Dr Bethan Richards, a rheumatologist and chief wellness officer for the Sydney LHD – one of only a handful of people in Australia with that title, who was appointed in 2010 after the district lost four basic physician trainees to suicide in four months.

“We put a business case together [on improving staff morale] and fortunately we had some data to show that actually it’s going to save a lot of money,” she said. “There’s no better return on investment than when you invest in staff wellbeing.”

She said during covid 17% of the workforce screened positive for depression, 33% for anxiety.

However, wellbeing programs in the workplace, if not thoughtful enough, could elicit a backlash along the lines of: “Do not fix us with yoga, fix the damn system.”

Dr Cheryl Martin, an emergency physician who podcasts on health worker wellbeing and professional fulfillment, said the culture of medicine could be a prison.

“You’re on this treadmill and it feels like you can’t step off – you can. People say ‘You can’t do that’, but you can do that.”

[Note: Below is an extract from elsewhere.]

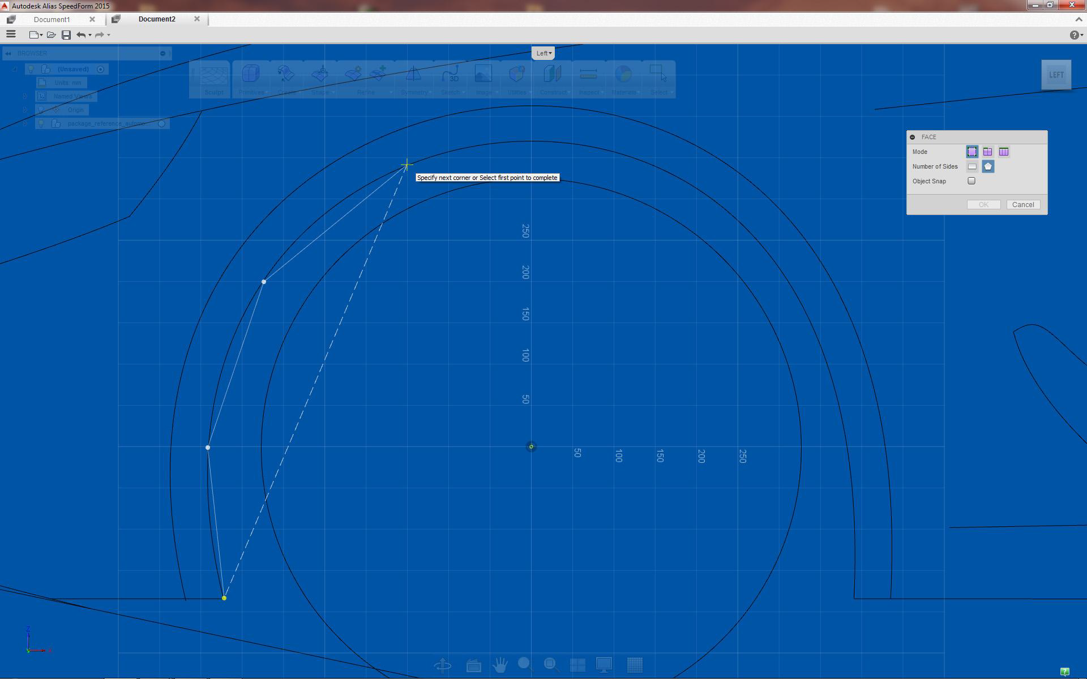The height and width of the screenshot is (679, 1087).
Task: Open the undo history dropdown arrow
Action: point(90,35)
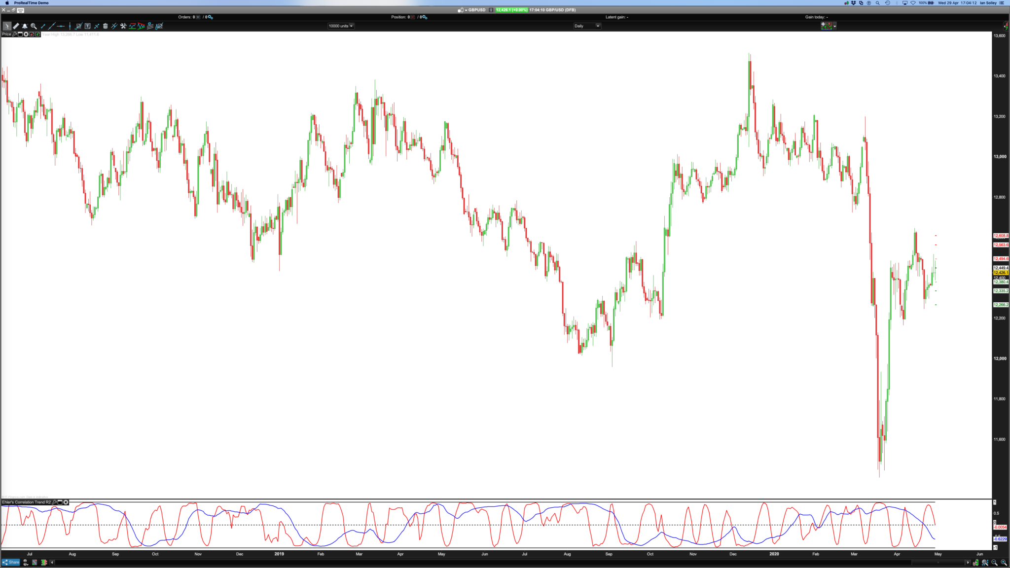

Dr Bravery said younger trainees were more prepared to talk about their mental health, and that medicine was now seen as a job rather than a vocation, which limited what people were prepared to put up with.

Dr Jillann Farmer, CEO of A Better Culture, used Slido to elicit words from the audience that described their workplaces. The term that consistently dominated the word cloud was TOXIC, surrounded by rigid, inflexible, oppressive, conservative, suffocation, archaic, unsustainable and so on.

She said doctors worked in conditions that “wouldn’t be tolerated anywhere else. We’ve normalised practices that are inherently harmful.”

Dr Farmer shared statistics on bullying witnessed or experienced in the workplace. These disproportionately affect Aboriginal and Torres Strait Islander doctors, who report wishing to leave medicine at a higher rate – 28% – than non-Indigenous doctors.

Dr Prash Puspanathan described a kaleidoscope of roles and interests: the psychiatrist and psychedelics researcher (the interest in psychedelics came first) is also the founder of a cryptocurrency brokerage, an entrepreneur, an art collector and an amateur roboticist.

Dr Sandro Demaio, CEO of state preventative health agency VicHealth, gave us a tour of his precocious and very international public health CV before sharing his four tips for a healthy career:

  • take care of yourself first
  • find and understand your sense of purpose
  • reflect it in your practice
  • use your voice and privilege for good

In a later session three doctors raised adrenalin levels by describing their work outside the average comfort zone.

Dr Lachlan McIver, a rural generalist and writer who has worked for the WHO and MSF in “some of the most wacky and wonderful parts of the globe”, used a (very creative) “Choose your own adventure” format for his presentation, symbolising the fact that medical graduates do have choice.

His tips for thriving in medicine:

  • If you are nice to people, they will generally be nice back to you
  • Remember the nurses’ names
  • Be prepared to volunteer
  • Always have a headtorch
  • Spend time working in rural communities

“I’m an unashamed unapologetic ambassador for rural medicine and if you haven’t done it yet, stop messing about,” he said.

Dr Derrick Tin, a disaster medicine specialist and researcher, despite saying “there is nothing creative in what I do”, gave an inspiring albeit sobering rundown of his work, which focuses on responses to conflict and terrorism events; and Dr Brenton Systermans, skiing enthusiast, talked about finding a path that combined his love of winter sports and medicine, working with the Winter Olympics team and in frosty regions from the top to the bottom of the globe.